C’est toi qui a le plus beau job du monde ?

C’est clair et net, je fais de la musique et je mixe en soirée 4 jours par semaine. Les 3 autres jours, je donne des cours de deejaying au Neie Lycée de Luxembourg.

Tu te définis comme turntablist ou comme DJ ?

Si tu m’avais posé cette question à 15 ans je t’aurais répondu un turntablist car à l’époque, j’étais à fond dans le scratch. J’étais un « puriste ». Je ne parlais pas aux gens qui ne vivait pas le hip-hop jusqu’à l’âge de 17 ans, période où je suis enfin redevenu « normal ». Aujourd’hui, je suis un DJ pas vraiment fort en scratch. J’envoie des vieux trucs mais je n’ai pas le niveau de Kwistax par exemple.

Est-ce qu’aujourd’hui un set de Chook est éclectique et surprenant ?

Si tu ne joues qu’une heure entre deux types qui passent de la drum, et que tu vas t’aventurer sur de la techno, à mon avis, ça ne marchera pas. Ça peut fonctionner si tu mixes seul pendant 5 heures avec une progression hip-hop, house, techno puis drum.
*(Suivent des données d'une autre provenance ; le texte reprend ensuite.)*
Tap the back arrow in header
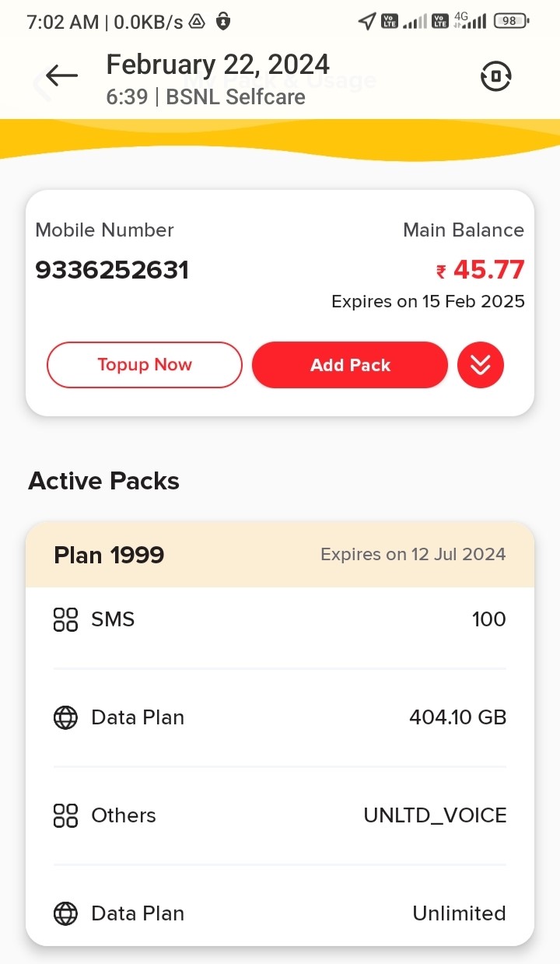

Donc tu n’écoutes pas que de la drum’n bass ?

Je n’écoute plus du tout de drum depuis 2 ans. Je continue à en composer car je suis arrivé au niveau technique que j’ai toujours voulu atteindre. Ce serait débile d’arrêter.

Tu t’es aventuré dans d’autres styles ?

J’ai deux tracks techno sur mon album. A force d’acheter des mp3 sur Beatport, ils m’ont suggéré, comme l’aurait fait auparavant un bon vendeur de disques, d’autres styles musicaux.
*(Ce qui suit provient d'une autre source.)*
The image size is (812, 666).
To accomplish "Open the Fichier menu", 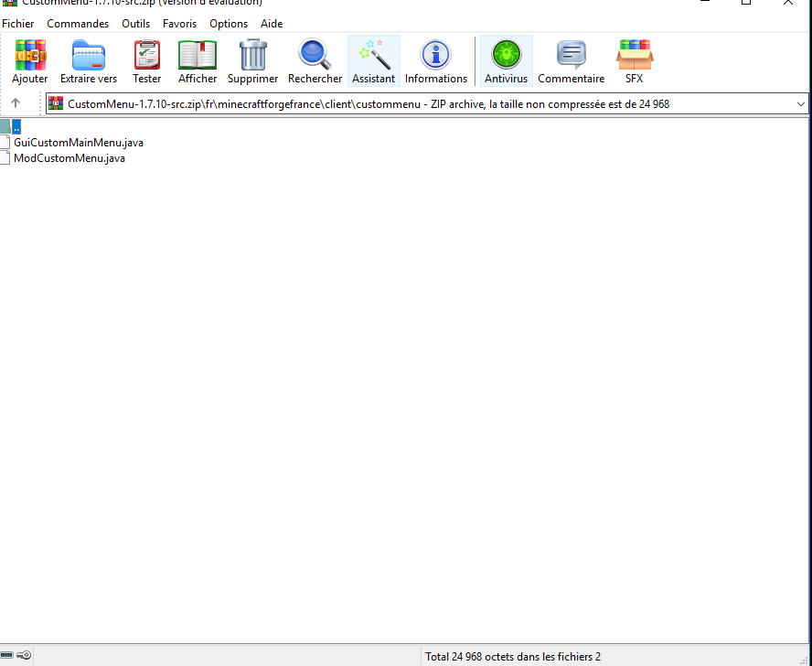I will 18,24.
En t’essayant à la techno tu penses que tu feras des touches sur d’autres labels plus reconnus ?

Oui j’ai vraiment envie de signer sur des labels techno car c’est le genre de sons qui me fait vibrer.

Tu as mis une crotte sur la pochette de ton album ?

Non c’est un cocon (rires). La première fois que mon collègue Radic est venu dans mon studio d’enregistrement il s’est exclamé « ouah, on dirait un cocon ». C’est resté pour l’album.